• [Your objective]
Please transcribe the material word for word, beginning at its first line and stopping after the line that contains "search-field: 搜索网盘、全网资源资讯，输入网址或从书签访问 is". Leave the pictures out of your copy.

(Exercise input Opens)

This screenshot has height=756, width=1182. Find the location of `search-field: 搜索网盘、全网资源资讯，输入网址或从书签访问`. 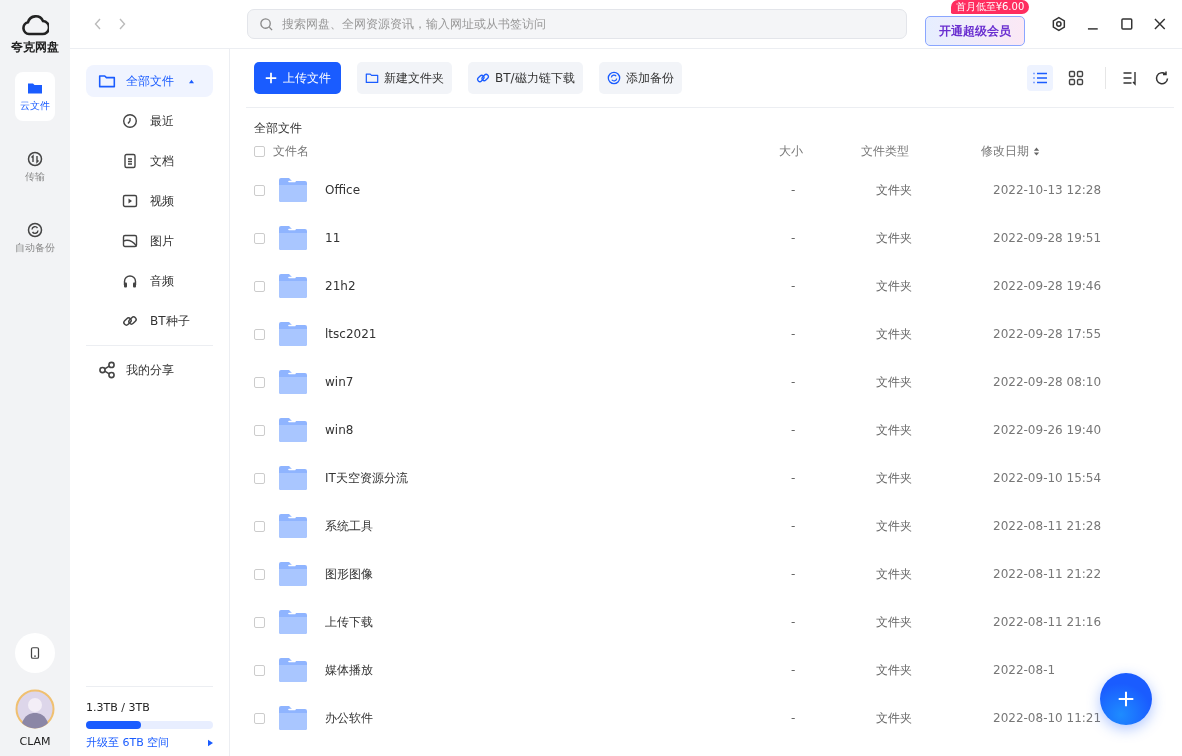

search-field: 搜索网盘、全网资源资讯，输入网址或从书签访问 is located at coordinates (577, 24).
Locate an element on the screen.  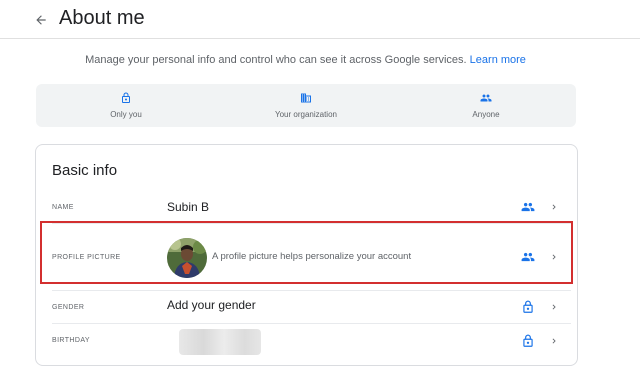
page-title: About me is located at coordinates (102, 18).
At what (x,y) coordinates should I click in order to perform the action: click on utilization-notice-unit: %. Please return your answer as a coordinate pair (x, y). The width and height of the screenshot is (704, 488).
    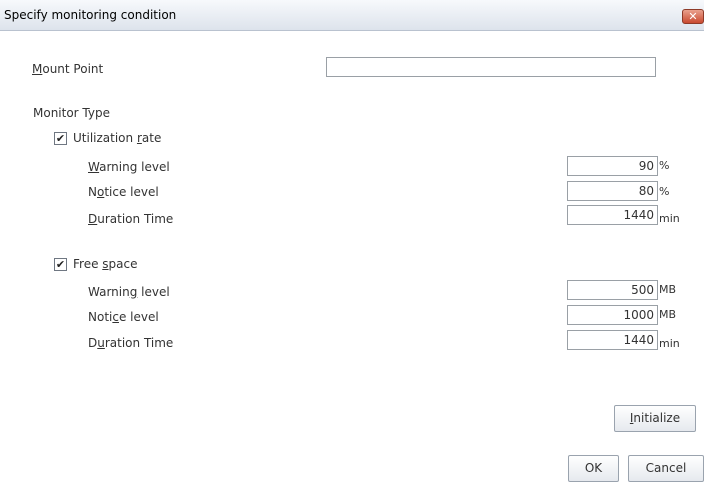
    Looking at the image, I should click on (664, 192).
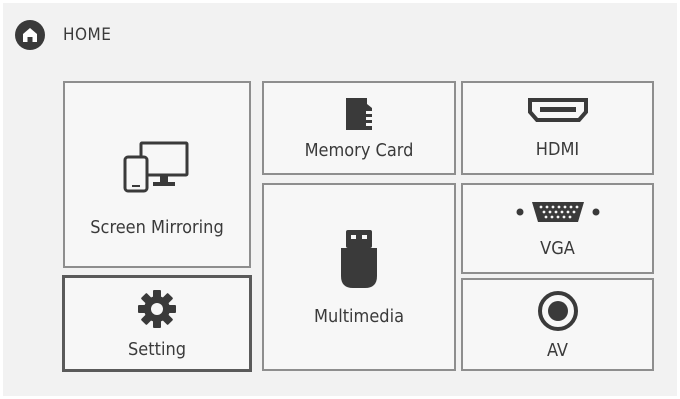  I want to click on screen-mirroring-tile: Screen Mirroring, so click(157, 174).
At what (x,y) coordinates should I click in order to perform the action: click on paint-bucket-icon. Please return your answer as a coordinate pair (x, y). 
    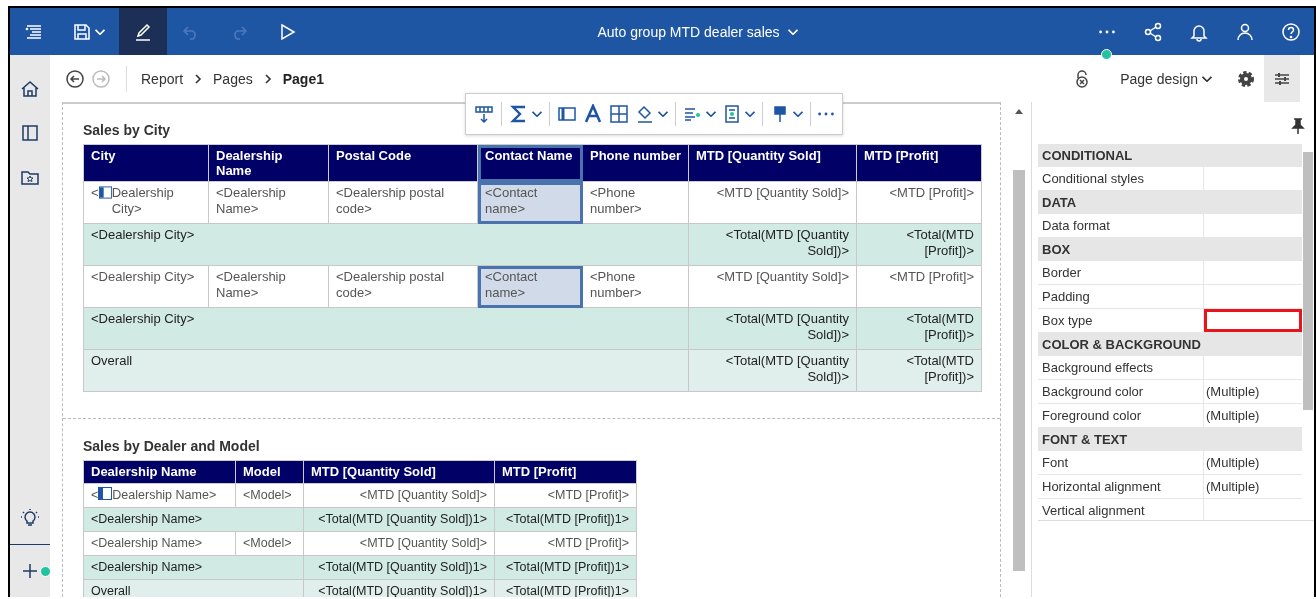
    Looking at the image, I should click on (645, 114).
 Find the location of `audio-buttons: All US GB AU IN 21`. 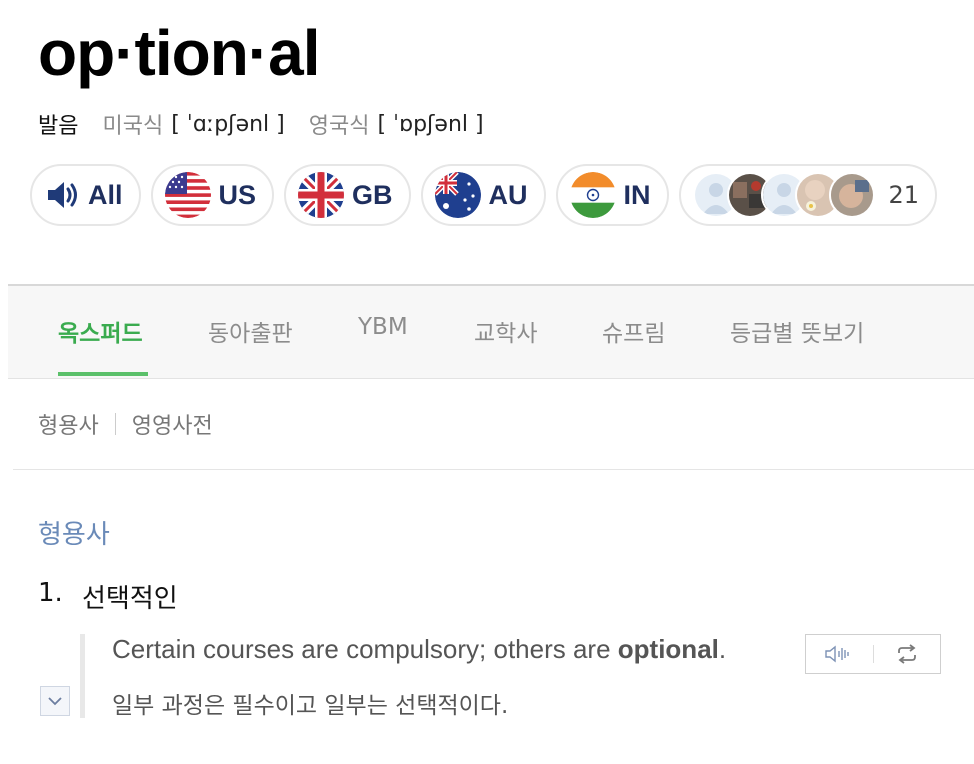

audio-buttons: All US GB AU IN 21 is located at coordinates (484, 195).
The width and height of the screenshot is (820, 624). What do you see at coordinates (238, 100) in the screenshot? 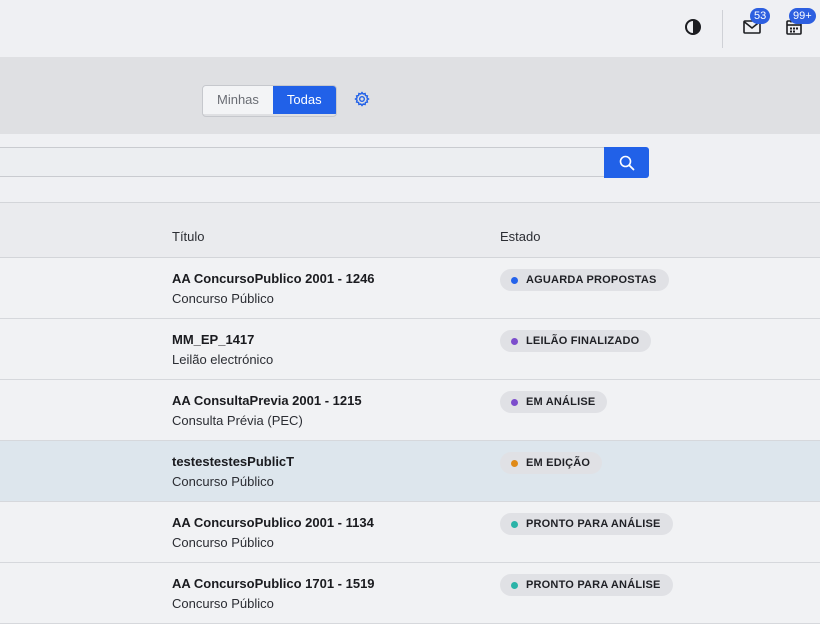
I see `filter-minhas-button: Minhas` at bounding box center [238, 100].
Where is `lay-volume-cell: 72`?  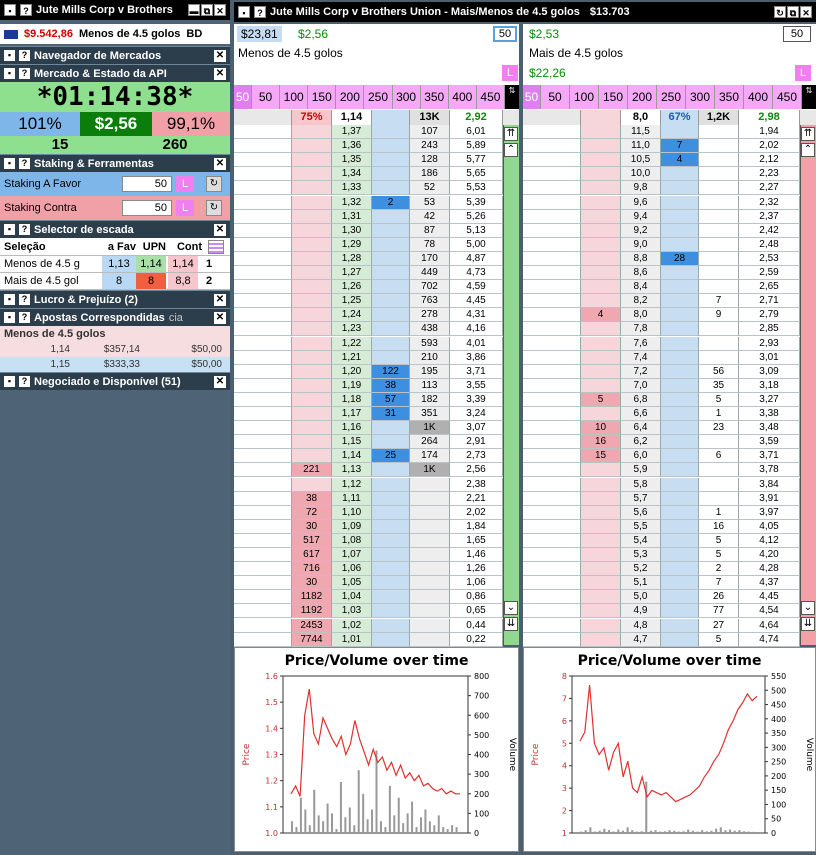 lay-volume-cell: 72 is located at coordinates (312, 512).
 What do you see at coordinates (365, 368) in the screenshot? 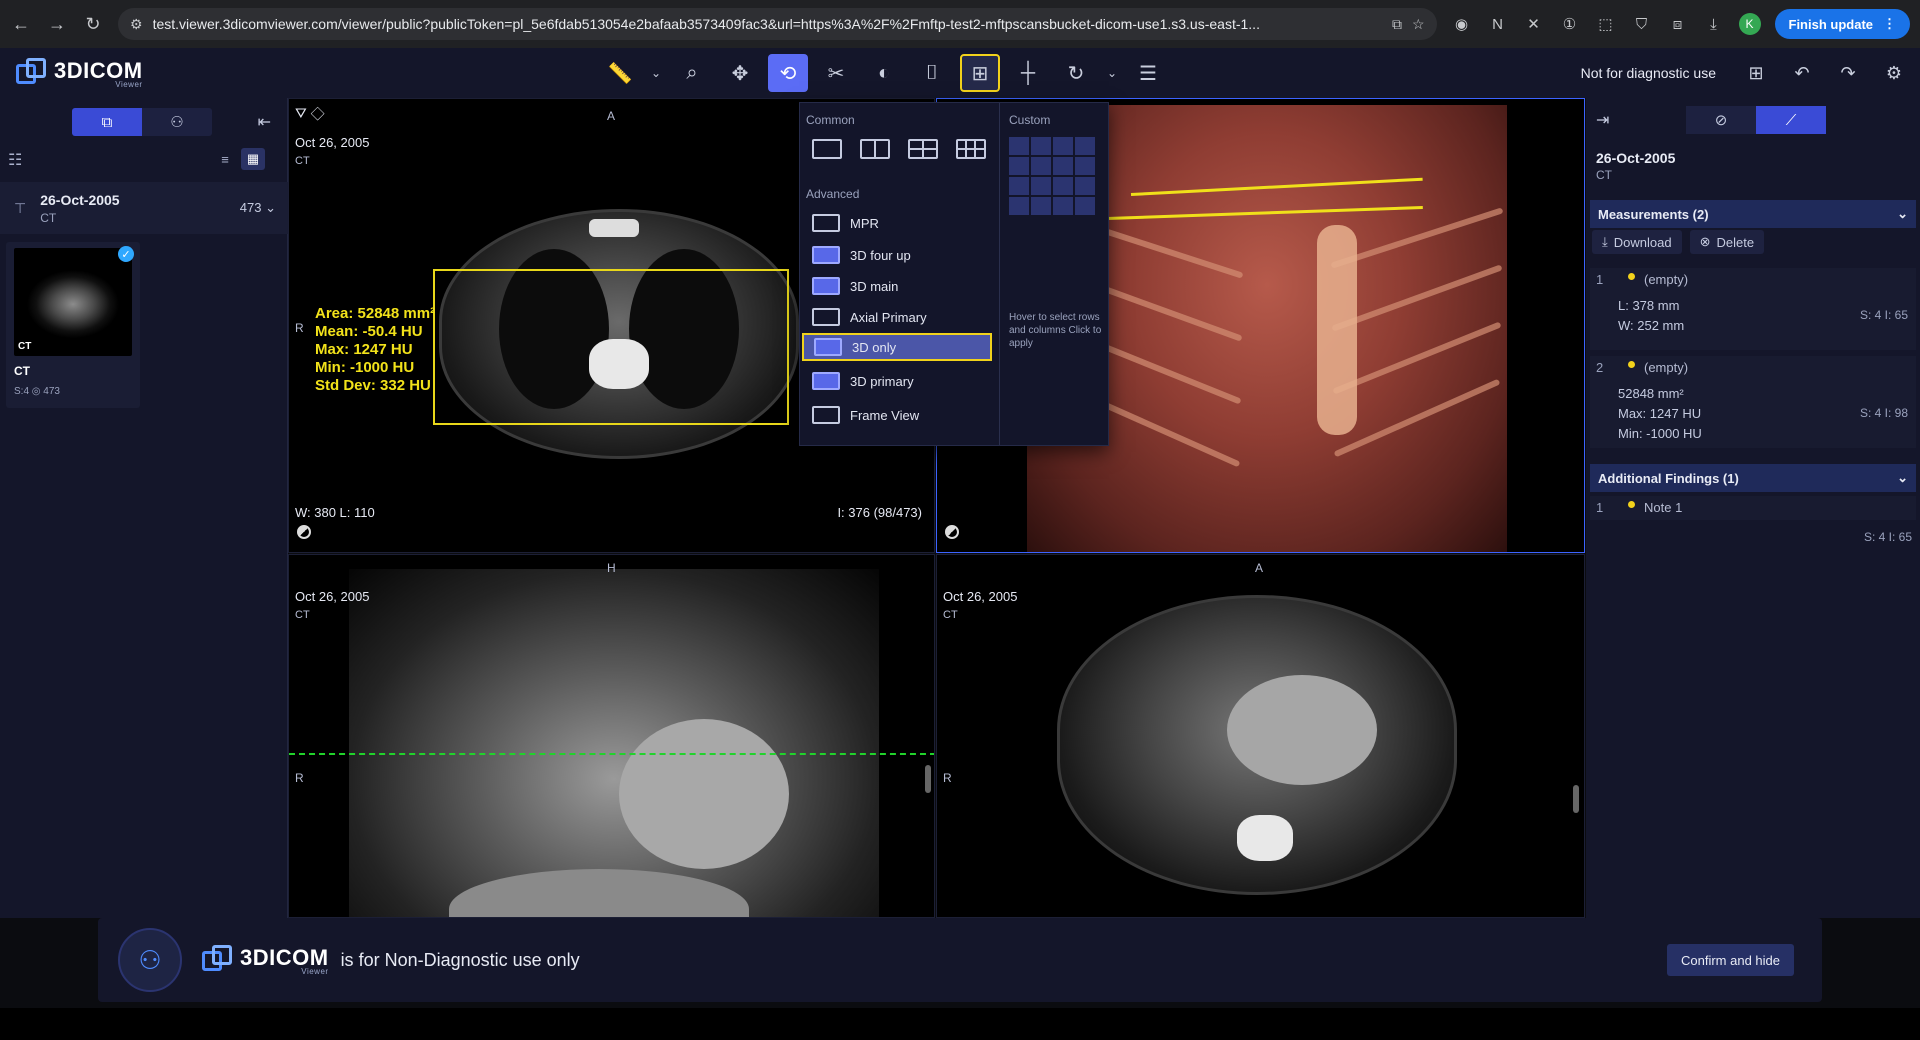
I see `roi-min: Min: -1000 HU` at bounding box center [365, 368].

(Exercise input Closes)

• [Solution]
This screenshot has height=756, width=1182. Find the location of `search-field: 搜索网盘、全网资源资讯，输入网址或从书签访问`. 

search-field: 搜索网盘、全网资源资讯，输入网址或从书签访问 is located at coordinates (577, 24).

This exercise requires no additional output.